The problem with the Lombardy portfolio, EastGroup vice president Jan Puckett tells GlobeSt.com, was that the Jackson, MS REIT only wanted three buildings in the lot. EastGroup, which clusters its holdings, was chasing the trio because it sits close to five other buildings in its 98%-leased, Dallas-area portfolio.
The Dallas-based Lincoln Property apparently isn't parting with two buildings, but did let go of 10405 Shady Trail for slightly more than $4.4 million in cash, Puckett says, crediting EastGroup's broker, Ken Wesson of Bradford Cos., with hooking the catch. "Ken was wise and went to them when they bought it," she says. "I'd love to buy the others. We'd still buy them if Lincoln would sell them, but I don't think Lincoln wants to sell."
EastGroup's new acquisition was the only one in the trio with significant vacancy, a boon for the REIT since it needed expansion room for existing tenants and courting space for new names.
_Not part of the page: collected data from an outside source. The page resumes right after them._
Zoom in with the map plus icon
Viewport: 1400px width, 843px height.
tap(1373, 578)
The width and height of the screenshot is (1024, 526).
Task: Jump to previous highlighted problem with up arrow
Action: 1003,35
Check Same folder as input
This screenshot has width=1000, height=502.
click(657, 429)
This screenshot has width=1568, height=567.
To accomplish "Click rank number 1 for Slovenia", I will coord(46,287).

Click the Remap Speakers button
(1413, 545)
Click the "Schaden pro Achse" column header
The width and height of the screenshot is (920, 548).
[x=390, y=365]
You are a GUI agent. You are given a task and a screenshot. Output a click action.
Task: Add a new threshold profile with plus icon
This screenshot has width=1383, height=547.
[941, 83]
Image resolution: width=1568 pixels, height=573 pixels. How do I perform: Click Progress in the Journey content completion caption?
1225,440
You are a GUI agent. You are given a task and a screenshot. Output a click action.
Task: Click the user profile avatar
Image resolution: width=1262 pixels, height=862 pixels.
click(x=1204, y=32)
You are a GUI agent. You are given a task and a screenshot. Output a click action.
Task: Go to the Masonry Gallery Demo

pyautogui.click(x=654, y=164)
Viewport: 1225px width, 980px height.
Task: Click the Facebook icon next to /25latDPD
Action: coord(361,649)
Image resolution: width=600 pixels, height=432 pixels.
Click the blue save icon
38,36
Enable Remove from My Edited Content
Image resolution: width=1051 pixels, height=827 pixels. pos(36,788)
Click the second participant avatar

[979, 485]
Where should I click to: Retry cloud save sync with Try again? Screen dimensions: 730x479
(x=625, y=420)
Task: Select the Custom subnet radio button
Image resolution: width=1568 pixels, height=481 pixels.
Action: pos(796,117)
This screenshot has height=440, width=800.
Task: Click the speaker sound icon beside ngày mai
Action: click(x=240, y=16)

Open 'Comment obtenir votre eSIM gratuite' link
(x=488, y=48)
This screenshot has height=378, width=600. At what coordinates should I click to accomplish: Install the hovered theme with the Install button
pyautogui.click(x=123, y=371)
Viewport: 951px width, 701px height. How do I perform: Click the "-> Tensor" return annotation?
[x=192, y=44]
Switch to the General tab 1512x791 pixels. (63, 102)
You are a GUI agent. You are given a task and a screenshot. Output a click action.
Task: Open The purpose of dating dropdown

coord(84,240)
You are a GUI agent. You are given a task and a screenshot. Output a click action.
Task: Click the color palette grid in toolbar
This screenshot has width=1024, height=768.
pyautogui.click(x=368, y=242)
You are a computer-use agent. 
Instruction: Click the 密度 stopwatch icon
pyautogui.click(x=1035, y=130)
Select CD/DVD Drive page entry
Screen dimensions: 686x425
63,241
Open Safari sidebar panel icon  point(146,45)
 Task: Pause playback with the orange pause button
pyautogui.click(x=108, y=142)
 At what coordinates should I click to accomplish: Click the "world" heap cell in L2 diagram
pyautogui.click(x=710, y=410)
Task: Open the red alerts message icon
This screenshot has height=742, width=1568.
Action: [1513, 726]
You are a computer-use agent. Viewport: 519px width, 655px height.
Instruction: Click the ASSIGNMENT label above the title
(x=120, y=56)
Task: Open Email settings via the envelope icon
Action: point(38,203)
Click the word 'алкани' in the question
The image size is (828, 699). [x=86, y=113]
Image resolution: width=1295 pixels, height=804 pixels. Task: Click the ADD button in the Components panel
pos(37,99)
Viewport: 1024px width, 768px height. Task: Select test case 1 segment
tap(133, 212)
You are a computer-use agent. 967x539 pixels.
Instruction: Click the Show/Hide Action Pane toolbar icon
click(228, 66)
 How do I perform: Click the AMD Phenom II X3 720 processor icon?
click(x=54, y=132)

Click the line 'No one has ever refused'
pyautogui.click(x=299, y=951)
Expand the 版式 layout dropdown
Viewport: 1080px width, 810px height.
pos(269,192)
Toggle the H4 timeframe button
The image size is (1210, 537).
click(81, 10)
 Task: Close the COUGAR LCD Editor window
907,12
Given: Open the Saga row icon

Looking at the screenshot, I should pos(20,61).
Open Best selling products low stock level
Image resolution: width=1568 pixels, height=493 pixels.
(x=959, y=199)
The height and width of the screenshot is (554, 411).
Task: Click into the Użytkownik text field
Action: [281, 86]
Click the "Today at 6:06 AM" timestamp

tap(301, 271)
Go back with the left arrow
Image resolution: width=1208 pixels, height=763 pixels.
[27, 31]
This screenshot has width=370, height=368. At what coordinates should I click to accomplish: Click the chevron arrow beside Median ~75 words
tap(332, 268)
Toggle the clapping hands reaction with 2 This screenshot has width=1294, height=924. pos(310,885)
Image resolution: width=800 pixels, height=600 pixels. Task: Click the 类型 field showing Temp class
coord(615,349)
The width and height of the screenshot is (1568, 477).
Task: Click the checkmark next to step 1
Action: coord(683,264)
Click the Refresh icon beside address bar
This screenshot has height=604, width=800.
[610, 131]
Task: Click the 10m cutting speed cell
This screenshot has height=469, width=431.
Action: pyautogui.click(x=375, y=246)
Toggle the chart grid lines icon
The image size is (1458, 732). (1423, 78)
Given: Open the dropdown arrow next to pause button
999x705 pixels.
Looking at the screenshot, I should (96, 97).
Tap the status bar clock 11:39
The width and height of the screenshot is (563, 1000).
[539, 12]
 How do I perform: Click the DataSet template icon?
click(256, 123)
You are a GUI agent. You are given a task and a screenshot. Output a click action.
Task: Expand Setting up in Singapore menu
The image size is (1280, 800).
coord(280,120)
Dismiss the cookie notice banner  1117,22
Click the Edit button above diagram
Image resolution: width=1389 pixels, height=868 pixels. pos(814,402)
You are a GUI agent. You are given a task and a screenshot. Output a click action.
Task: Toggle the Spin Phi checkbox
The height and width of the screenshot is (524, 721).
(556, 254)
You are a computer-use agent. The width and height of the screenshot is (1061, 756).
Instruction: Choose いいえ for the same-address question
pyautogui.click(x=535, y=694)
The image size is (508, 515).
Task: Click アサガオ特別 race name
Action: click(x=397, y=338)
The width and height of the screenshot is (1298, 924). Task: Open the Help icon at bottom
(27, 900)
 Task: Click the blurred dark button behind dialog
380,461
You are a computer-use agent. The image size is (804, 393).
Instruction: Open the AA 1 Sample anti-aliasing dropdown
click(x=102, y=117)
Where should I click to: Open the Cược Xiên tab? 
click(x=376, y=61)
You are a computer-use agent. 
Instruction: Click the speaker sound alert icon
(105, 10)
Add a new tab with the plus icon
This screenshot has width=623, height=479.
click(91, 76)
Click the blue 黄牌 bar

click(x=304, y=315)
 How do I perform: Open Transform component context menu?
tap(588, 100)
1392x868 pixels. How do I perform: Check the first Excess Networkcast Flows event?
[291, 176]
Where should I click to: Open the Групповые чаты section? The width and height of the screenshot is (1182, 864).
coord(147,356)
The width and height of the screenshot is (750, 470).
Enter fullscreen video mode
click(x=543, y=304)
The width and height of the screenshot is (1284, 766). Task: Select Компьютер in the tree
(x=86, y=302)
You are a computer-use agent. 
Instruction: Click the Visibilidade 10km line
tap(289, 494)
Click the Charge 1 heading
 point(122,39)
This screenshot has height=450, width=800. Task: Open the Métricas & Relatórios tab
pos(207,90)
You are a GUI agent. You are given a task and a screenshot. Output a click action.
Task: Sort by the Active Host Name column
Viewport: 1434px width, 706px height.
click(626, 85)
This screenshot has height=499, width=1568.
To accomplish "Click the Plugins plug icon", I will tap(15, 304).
Wesson already started talking to EastGroup tenants about backfilling the 50% empty building, vacated recently by Warren Electric Co. The Earthgrains Baking Co., a division of the Sara Lee Bakery Group of Chicago, occupies the balance. Bradford's Debe Nichols will manage the 4.8-acre asset.
Puckett says the five-year-old building is newer than EastGroup's other 600,000 sf in the immediate area and it sits in one of the region's more active submarkets, Walnut Hill/Stemmons Freeway. "We were willing to risk buying with that much vacancy because we fell confident about our brokers," she says. The Shady Trail Distribution Center, assessed at $3.5 million, is projected to generate an un-leveraged stabilized yield of about 9.5% at lease-up.